Le frisson de la Pinède Gould

John Legend © RivieraKris OTC Antibes

Le frisson de la Pinède Gould

Eh oui, c’est bien la 62e édition du festival Jazz à Juan, « doyen des festivals de jazz en Europe« , indique l’organisation, qui se tiendra dans l’éternelle Pinède Gould, du 10 au 21 juillet.

Festival d’Antibes ou Jazz à Juan ? L’un comme l’autre se disent, et renvoient à la même fête, à la même galerie prestigieuse d’archives ou pour certains, de mémoire. Mais si désinvolte qu’on soit, on n’entre pas dans la Pinède Gould, courant juillet, sans le petit frisson qui nous rappelle toutes les musiques qui s’y sont inventées ou révélées… Car Jazz à Juan n’est pas un temple mort et les musiciens qui s’y invitent font vivre encore aujourd’hui l’histoire d’une musique qui n’a pas fini de grandir…

Avec par exemple un merveilleux panorama pour ceux qui aiment les voix… Voix de stars récentes, comme celle de Mélody Gardot, suave, mais qui se souvient de toute une tradition du folksong, voix plus ancrée dans l’histoire des divas avec celle de Dee Dee Bridgewater, qu’on entend de nouveau en France après y avoir longtemps habité. On la retrouve avec un grand orchestre, l’Amazing Keystone Big Band ; Dee Dee et ses musiciens redessinent le portrait d’Ella Fitzgerald, dans ce lieu où tant l’ont si souvent faire le boeuf avec Duke, avec Basie, avec les cigales… Juste avant Dee Dee, en ouverture du festival, on entendra l’exquise et toute jeune Samara Joy, elle aussi nouvelle figure de cette lignée de ladies, légère avec cette voix ronde, à peine acidulée, dont on ne sait pas toujours si elle parle encore ou si elle chante déjà. Et pour l’avant-dernière soirée, Youn Sun Na, la Coréenne si simple et si sophistiquée, modeste en apparence.
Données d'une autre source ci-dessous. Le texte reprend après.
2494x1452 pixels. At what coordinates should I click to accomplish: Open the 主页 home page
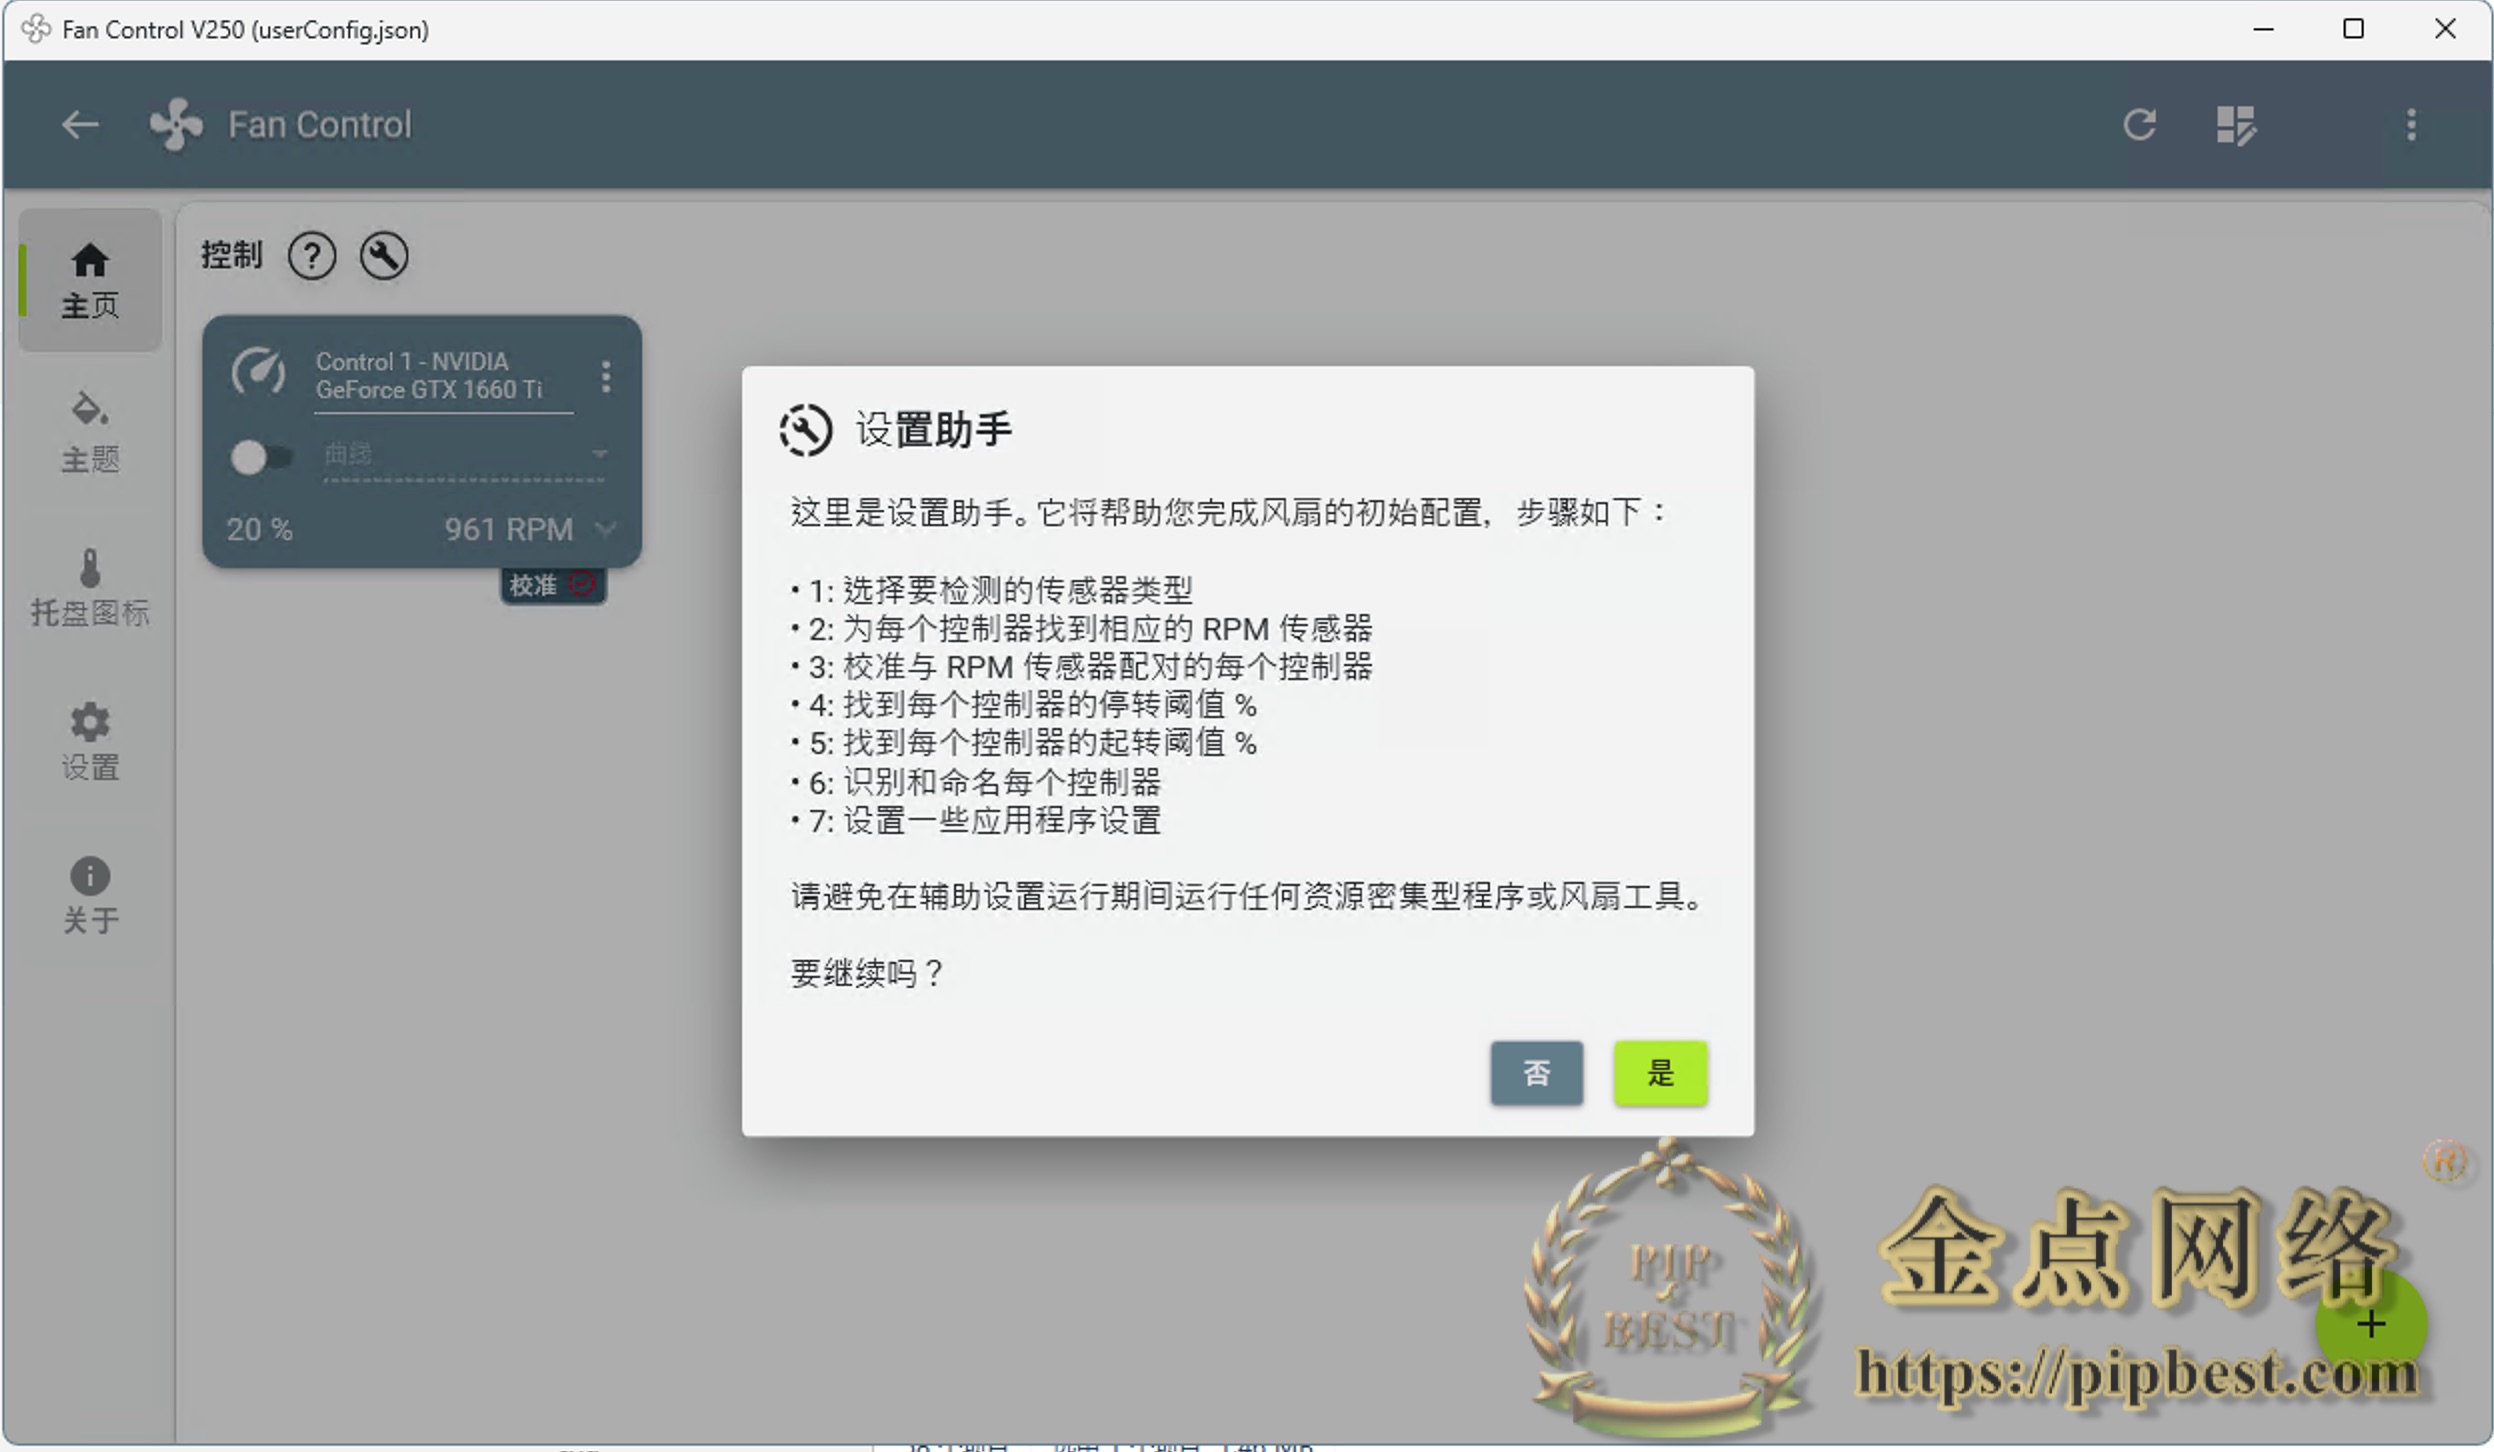pos(89,281)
À côté des voix les instruments sont là, avec quelques grandes stars américaines. Brad Meldhau pour le piano… On peut difficilement espérer mieux. Nous jouera-t-il sa version enchantée de la musique des Beatles ? Probablement, mais avec Brad, on n’est jamais sûr de rien. Branford Marsalis amène ses saxophones et sa façon unique de mixer le swing contagieux et l’expérience urbaine un quartet toujours neuf mais qui mijote depuis si longtemps!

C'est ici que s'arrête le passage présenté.